[GreenKeys] Oh! It’s a present from microsoft
Justin Myers
justin at justinmyers.net
Wed Apr 24 09:39:35 EDT 2019
On Wed, Apr 24, 2019, at 08:28, Bob kb8tq wrote:
> The “chain of trust” on the certificate is the gotcha. If you log into a US military
> site, it’s “not secure”. It’s HTTPS, but the certificate path is not one that the
> commercial guys recognize,. The same thing gets you with most (if not all) of
> the “free” certificates.
I've never had a validation problem with the Let's Encrypt certificates. More on their chain of trust for the curious: https://letsencrypt.org/certificates/
> Pile on the next layer and it’s even more silly.
Depends entirely on why you're encrypting the traffic in the first place.

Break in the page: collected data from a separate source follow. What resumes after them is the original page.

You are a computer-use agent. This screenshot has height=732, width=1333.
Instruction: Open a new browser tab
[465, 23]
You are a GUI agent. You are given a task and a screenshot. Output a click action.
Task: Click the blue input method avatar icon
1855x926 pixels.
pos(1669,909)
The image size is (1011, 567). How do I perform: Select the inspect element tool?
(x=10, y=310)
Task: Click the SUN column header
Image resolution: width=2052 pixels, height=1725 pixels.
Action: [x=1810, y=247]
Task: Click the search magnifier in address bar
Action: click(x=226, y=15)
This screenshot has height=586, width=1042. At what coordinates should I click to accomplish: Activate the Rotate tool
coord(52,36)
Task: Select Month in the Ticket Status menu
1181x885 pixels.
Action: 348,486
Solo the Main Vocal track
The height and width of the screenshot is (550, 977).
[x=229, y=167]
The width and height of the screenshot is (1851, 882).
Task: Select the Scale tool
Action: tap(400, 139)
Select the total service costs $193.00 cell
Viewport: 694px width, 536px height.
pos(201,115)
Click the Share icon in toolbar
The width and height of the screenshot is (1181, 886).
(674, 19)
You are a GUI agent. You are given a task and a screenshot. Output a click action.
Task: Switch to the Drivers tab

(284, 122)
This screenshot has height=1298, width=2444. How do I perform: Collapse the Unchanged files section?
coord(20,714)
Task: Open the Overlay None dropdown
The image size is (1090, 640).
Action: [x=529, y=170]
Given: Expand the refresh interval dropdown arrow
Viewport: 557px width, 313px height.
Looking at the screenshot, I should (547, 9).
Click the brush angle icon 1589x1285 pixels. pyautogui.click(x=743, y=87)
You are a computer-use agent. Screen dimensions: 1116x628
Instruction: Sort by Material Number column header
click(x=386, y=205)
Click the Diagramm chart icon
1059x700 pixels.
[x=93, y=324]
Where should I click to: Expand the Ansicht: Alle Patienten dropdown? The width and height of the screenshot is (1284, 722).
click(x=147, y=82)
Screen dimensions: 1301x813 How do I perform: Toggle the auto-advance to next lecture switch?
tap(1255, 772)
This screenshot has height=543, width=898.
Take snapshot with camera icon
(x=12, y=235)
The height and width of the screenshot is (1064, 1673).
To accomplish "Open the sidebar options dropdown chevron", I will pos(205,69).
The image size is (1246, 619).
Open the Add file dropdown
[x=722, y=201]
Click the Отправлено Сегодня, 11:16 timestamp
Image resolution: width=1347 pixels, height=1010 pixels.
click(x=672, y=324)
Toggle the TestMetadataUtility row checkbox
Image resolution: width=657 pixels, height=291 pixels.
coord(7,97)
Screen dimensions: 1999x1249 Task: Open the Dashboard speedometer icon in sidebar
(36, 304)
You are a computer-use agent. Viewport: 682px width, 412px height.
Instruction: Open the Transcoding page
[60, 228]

If you're primarily interested in certification hierarchies (e.g., "this site actually is operated under the auspices of DoD"), then the chain absolutely is important, as are the validation techniques the certificate authorities use to issue the certificates in the first place (i.e., not just "do you control this domain?").
If you're primarily interested in privacy from third-party observers (e.g., people sniffing packets on a coffee shop's wireless network), then even a self-signed certificate (no chain of trust at all) will do the job.
I see Let's Encrypt as somewhere in the middle: especially useful for encryption for privacy's sake, but with just enough of a chain of trust in place that they don't raise security warnings in most consumer web browsers.